* What needs to be done *
Using the records below, transcribe word for word the stretch from the line that contains "Open the English target language selector" through the line that contains "Switch to details view via status bar icon", both end lines included, and nothing else.

* Data supplied *

▽

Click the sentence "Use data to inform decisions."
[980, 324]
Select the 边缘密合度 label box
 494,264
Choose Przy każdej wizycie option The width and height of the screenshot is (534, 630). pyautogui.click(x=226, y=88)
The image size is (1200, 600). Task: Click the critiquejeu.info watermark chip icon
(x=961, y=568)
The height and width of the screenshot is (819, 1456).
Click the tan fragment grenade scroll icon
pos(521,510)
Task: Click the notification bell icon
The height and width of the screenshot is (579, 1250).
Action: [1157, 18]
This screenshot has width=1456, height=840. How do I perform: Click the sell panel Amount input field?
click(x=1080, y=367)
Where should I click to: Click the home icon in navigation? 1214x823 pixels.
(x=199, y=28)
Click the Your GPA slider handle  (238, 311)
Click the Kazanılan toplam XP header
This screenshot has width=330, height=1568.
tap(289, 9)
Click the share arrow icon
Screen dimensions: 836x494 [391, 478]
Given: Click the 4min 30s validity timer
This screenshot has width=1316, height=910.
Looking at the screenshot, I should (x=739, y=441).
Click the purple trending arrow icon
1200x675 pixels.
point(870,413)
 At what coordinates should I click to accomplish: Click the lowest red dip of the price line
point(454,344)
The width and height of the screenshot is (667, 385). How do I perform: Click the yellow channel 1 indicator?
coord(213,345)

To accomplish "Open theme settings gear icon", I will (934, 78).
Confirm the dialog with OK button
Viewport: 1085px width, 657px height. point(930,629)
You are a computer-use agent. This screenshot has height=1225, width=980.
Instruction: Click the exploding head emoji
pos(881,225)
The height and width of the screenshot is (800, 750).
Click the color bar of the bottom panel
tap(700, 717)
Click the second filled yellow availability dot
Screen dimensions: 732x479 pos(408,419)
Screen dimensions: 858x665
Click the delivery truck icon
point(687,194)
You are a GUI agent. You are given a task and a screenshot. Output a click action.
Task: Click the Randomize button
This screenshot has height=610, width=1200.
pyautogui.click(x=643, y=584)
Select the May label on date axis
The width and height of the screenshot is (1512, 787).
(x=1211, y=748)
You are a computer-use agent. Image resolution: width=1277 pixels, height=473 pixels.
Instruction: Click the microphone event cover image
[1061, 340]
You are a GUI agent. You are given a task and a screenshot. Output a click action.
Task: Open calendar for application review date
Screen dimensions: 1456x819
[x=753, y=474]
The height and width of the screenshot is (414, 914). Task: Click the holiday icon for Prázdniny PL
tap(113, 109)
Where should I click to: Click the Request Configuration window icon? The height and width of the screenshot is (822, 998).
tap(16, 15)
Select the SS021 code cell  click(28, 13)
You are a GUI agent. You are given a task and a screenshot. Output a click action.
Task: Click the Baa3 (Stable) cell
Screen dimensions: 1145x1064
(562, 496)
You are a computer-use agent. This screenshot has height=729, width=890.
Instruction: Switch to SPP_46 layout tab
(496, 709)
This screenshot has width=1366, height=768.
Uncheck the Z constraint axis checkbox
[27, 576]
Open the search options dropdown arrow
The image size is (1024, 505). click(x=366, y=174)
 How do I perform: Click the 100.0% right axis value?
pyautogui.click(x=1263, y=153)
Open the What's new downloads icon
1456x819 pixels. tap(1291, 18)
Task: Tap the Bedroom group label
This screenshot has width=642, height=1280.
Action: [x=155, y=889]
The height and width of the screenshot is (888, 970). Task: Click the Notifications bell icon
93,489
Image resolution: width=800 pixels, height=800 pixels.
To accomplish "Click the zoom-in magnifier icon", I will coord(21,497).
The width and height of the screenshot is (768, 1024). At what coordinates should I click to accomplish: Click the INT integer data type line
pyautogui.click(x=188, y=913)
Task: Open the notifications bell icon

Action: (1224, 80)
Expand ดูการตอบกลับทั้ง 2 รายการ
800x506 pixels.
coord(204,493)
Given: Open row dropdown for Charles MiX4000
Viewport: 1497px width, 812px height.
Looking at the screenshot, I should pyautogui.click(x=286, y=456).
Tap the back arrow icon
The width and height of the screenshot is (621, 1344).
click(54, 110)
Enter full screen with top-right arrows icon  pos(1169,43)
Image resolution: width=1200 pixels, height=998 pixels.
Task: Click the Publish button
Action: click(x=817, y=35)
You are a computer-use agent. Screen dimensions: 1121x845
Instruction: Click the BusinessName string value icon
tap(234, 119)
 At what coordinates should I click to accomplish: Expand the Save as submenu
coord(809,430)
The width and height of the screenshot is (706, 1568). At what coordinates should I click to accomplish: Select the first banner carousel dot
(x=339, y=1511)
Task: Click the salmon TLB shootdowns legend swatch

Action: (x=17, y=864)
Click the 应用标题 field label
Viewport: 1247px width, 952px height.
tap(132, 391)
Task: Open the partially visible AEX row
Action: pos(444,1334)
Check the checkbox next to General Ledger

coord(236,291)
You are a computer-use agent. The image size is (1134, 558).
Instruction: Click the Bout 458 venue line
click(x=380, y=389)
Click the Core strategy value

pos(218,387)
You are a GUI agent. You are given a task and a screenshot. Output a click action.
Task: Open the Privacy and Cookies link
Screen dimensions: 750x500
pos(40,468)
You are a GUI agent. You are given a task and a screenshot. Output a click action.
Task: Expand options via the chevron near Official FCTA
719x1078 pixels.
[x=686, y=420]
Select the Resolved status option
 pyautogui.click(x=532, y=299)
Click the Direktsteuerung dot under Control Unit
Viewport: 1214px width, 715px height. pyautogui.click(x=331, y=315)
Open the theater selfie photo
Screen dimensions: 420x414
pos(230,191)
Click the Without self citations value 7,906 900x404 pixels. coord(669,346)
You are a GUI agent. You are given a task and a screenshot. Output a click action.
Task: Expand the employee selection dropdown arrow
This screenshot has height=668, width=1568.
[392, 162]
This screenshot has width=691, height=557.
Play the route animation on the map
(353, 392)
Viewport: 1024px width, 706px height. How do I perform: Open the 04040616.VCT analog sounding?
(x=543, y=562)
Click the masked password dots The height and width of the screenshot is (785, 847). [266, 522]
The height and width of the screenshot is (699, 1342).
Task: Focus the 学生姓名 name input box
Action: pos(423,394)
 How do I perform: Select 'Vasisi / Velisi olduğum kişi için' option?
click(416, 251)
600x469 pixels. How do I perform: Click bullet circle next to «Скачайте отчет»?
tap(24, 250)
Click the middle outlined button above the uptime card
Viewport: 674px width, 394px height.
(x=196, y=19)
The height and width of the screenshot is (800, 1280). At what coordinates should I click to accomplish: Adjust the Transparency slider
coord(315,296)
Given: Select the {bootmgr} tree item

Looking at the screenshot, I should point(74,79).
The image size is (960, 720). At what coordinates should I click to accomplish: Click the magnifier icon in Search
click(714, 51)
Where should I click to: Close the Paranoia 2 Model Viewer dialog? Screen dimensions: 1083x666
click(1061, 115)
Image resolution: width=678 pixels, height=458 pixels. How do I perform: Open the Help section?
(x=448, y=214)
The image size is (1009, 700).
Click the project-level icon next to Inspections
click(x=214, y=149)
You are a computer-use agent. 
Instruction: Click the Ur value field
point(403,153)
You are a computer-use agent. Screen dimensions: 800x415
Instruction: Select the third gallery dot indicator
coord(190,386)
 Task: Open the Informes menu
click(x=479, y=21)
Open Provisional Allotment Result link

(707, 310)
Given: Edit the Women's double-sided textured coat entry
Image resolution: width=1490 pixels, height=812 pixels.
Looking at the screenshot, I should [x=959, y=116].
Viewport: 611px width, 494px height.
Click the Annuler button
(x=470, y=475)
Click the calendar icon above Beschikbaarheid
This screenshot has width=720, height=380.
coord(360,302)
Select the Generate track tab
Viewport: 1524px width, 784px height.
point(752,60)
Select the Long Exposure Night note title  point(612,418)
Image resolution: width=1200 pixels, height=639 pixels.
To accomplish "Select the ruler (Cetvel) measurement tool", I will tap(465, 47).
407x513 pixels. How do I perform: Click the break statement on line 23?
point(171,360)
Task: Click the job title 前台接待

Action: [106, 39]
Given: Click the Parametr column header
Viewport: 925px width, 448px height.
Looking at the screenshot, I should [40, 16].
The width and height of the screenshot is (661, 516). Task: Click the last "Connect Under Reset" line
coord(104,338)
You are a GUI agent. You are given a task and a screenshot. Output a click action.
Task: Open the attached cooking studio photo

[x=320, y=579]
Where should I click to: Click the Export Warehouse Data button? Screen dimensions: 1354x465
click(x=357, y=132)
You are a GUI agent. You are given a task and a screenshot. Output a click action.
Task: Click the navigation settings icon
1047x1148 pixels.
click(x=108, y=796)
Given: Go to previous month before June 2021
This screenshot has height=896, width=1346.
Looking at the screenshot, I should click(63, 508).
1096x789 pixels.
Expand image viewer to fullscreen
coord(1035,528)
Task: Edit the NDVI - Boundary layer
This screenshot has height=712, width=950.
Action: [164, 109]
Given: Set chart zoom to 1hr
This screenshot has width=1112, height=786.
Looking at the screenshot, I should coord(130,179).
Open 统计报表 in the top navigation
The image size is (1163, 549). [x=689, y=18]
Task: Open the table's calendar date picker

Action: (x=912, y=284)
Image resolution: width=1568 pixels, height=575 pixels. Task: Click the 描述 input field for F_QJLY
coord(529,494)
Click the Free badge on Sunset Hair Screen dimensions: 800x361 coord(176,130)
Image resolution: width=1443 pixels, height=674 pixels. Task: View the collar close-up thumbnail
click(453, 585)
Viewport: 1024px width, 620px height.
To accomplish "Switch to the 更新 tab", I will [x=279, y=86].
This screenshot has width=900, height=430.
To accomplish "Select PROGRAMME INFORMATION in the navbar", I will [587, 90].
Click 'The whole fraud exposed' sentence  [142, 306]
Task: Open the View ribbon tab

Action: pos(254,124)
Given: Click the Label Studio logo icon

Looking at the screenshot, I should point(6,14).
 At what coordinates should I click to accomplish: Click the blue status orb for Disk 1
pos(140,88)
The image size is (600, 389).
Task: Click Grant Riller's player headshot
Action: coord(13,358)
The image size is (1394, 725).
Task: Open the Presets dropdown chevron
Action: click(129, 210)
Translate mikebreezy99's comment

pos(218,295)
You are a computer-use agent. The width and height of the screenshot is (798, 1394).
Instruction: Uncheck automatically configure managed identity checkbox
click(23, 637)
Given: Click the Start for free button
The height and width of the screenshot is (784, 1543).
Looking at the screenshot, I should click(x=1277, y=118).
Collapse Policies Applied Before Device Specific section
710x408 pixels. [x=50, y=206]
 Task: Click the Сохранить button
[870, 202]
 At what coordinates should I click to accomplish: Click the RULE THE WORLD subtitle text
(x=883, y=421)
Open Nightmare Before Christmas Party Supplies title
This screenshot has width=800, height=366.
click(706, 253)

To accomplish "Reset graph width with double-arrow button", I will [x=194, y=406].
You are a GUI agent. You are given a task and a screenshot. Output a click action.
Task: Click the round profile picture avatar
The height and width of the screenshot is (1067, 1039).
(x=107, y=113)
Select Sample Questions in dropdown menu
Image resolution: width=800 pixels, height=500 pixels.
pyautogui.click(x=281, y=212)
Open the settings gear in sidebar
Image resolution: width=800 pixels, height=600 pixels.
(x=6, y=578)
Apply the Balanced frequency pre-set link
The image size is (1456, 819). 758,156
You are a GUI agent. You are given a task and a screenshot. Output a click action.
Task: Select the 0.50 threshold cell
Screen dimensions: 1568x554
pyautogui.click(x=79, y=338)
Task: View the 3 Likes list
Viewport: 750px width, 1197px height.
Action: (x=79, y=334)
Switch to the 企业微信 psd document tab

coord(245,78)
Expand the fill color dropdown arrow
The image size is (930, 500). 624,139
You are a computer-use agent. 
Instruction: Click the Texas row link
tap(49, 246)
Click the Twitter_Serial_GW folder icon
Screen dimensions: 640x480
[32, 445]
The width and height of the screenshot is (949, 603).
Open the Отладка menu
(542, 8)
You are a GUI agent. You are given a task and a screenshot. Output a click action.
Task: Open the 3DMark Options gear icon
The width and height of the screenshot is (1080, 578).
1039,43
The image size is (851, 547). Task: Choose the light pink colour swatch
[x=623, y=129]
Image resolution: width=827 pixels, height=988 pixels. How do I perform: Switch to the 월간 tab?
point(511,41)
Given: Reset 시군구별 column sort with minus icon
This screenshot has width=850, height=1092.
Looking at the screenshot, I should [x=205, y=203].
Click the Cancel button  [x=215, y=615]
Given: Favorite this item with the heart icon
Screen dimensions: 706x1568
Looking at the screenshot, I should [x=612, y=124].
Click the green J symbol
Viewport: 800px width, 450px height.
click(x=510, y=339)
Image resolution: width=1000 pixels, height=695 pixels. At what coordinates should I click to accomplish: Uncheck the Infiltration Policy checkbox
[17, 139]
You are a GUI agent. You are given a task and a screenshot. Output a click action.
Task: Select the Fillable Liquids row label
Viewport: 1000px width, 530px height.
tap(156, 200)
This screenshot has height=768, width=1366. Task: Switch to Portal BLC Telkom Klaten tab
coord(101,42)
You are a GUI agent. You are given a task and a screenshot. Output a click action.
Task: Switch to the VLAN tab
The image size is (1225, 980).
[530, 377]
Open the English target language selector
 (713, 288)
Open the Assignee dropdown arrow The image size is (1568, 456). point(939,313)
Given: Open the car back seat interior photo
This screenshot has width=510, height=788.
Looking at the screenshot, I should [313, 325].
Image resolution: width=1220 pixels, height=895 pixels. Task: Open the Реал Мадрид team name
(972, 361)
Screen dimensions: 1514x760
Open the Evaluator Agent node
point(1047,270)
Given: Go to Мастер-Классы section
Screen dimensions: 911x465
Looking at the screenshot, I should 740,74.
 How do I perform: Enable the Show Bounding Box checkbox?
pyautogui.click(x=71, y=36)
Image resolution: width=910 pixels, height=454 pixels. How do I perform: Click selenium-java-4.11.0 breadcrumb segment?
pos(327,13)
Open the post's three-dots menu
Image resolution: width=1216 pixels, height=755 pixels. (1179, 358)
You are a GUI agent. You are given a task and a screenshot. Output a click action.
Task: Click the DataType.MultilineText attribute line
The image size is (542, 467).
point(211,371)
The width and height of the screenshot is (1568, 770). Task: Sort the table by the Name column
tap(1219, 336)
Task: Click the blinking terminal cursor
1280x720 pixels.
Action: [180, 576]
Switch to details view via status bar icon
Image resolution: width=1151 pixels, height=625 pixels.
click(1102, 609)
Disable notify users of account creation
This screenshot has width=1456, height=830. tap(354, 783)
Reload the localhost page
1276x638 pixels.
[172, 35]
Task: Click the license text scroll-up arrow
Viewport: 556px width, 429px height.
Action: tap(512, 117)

△

* Exercise solution *
Open the English target language selector
 (713, 288)
Open the Assignee dropdown arrow The image size is (1568, 456). point(939,313)
Given: Open the car back seat interior photo
This screenshot has width=510, height=788.
Looking at the screenshot, I should [313, 325].
Image resolution: width=1220 pixels, height=895 pixels. Task: Open the Реал Мадрид team name
(972, 361)
Screen dimensions: 1514x760
Open the Evaluator Agent node
point(1047,270)
Given: Go to Мастер-Классы section
Screen dimensions: 911x465
Looking at the screenshot, I should 740,74.
 How do I perform: Enable the Show Bounding Box checkbox?
pyautogui.click(x=71, y=36)
Image resolution: width=910 pixels, height=454 pixels. How do I perform: Click selenium-java-4.11.0 breadcrumb segment?
pos(327,13)
Open the post's three-dots menu
Image resolution: width=1216 pixels, height=755 pixels. (1179, 358)
You are a GUI agent. You are given a task and a screenshot. Output a click action.
Task: Click the DataType.MultilineText attribute line
The image size is (542, 467).
point(211,371)
The width and height of the screenshot is (1568, 770). Task: Sort the table by the Name column
tap(1219, 336)
Task: Click the blinking terminal cursor
1280x720 pixels.
Action: [180, 576]
Switch to details view via status bar icon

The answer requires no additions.